From time to time, you may come across a scenario where a system has misconfigured permissions in their Python library. Generally, directories that house Python modules have permissions set so that modifications can’t be made without elevated privileges. With that, there are a number of ways that users can create this vulnerability:
- The user creates their own Python module and forgets to restrict write access to it.
- The user decides to lessen restrictions within the Python library directory.
- The PATH variable for the Python library is configured to check the current directory first.
Regardless, in order to escalate privileges, we also need a way to execute a Python script with elevated privileges. This either means looking for a cronjob or scheduled task that executes Python scripts with either elevated privileges or leveraging other vulnerabilities, for example, through SUID files, to execute the script.
If we decide to explore this avenue as a potential method to escalate privileges, we first need to understand where Python looks within the file system to import its modules. We can leverage the “sys” module in Python to do this. You can read more about that here: https://docs.python.org/2/library/sys.html
Enumerating Python’s Path
From our terminal, we can run the following command to find the path:
python -c 'import sys; print(sys.path)'
Once we do this, we get something that looks like this:
This output shows a list of directories that Python looks in when importing modules. Python looks through this list in order. With this information, we have an idea of which directories we need to enumerate first. Once we find a directory we want to attack, we can start modifying both a target Python script or the library.
As proof of concept, I am going to demonstrate how you can leverage this misconfiguration from my own Kali host.
First, you need to identify a Python script that will be executed with elevated privileges.
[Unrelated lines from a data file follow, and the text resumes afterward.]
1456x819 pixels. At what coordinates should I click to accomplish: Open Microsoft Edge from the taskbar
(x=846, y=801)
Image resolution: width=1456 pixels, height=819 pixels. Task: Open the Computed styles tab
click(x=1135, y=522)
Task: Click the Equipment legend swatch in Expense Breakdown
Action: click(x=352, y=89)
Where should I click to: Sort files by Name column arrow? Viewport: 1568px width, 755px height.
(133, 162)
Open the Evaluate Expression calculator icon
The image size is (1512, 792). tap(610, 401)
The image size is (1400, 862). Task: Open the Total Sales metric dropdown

An example of this is a Python script that is run through a cronjob with elevated privileges. In our case, I have created a file called “hello.py” to simulate a script that is executed with elevated permissions.
This script does something very simple. Based on the code, we expect that the function of this script is to print the text, “hello world”. One thing to notice is that this script also appears to import a custom Python module called “evil”. Let’s find this in our Python library.
When we inspect this module, we can see that this module is written to print the text, “This is an evil script”.
Let’s assume that as an attacker, we only have read permissions to “hello.py”, but we have write permissions to our “evil” module. We know that we can’t do anything with “hello.py”, but what about the “evil” module?
One method we can use to leverage this misconfiguration is to modify the “evil” module to house a Python reverse shell. In this case, I used one from pentestmonkey ( http://pentestmonkey.net/cheat-sheet/shells/reverse-shell-cheat-sheet) and converted it from a one-liner to a script.
Now, all we have to do is wait until an elevated user executes the Python script, “hello.py”. When the elevated user executes the script, the “evil” module will also be imported which also executes the module. In our case, since we modified the content of the module with a reverse shell, we should have a root shell!
During the course of your enumeration, when you come across Python scripts that are executed with elevated permissions and misconfigured Python libraries, you can easily leverage that misconfiguration to obtain an elevated shell. When a Python script imports a module, the script also executes that module.